The new facilities needed an efficient and reliable heating and hot water system that would meet the strict energy standards required for new buildings and supply heating and hot water for the patients 24/7.

With energy efficiency being a key driver to product selection the Project Manager at Crown House Technologies, chose to specify Hamworthy Heating’s condensing water heater, the Dorchester DR-FC Evo, and Fleet condensing wall hung boilers. The products offer gross seasonal efficiencies up to 98% and 97% respectively.

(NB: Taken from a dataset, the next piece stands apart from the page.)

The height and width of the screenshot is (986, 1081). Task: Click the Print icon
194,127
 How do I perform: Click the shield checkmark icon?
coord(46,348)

The Project Manager commented, “I selected Hamworthy’s condensing water heater for this project as it has exceptional efficiencies and comprehensive controls that enhance the energy saving condensing performance. From past experience I know it is a product I can really depend on. This coupled with the wall hung condensing boiler all sourced from one supplier helps to simplify the solution, particularly as the mechanical and electrical equipment is just one part of a much larger project.”

The new hospital, named Hopewood Park, comprises six, 18-bed, wards and a 14-bed psychiatric intensive care unit, plus offices, a café, treatment suites and a faith centre. With the hospital split into wards each has their own dedicated plant room with the same equipment and layout. A Fleet wall hung boiler and two Dorchester DR-FC Evo water heaters, with varying outputs depending on the heat demand and hot water usage, are installed in each plant room. Altogether six boilers and twelve water heaters are installed at Hopewood Park and one boiler with two water heaters installed at Monkwearmouth Hospital.

The Project Manager concluded, “All deadlines were met on the project. The hospital has been up and running for six months and we are all pleased with the outcome of the project.”

Both products exceed the minimum efficiency required for new buildings outlined in the Building Regulations Part L 2013 and the Energy Related Products directive which will take effect from September next year.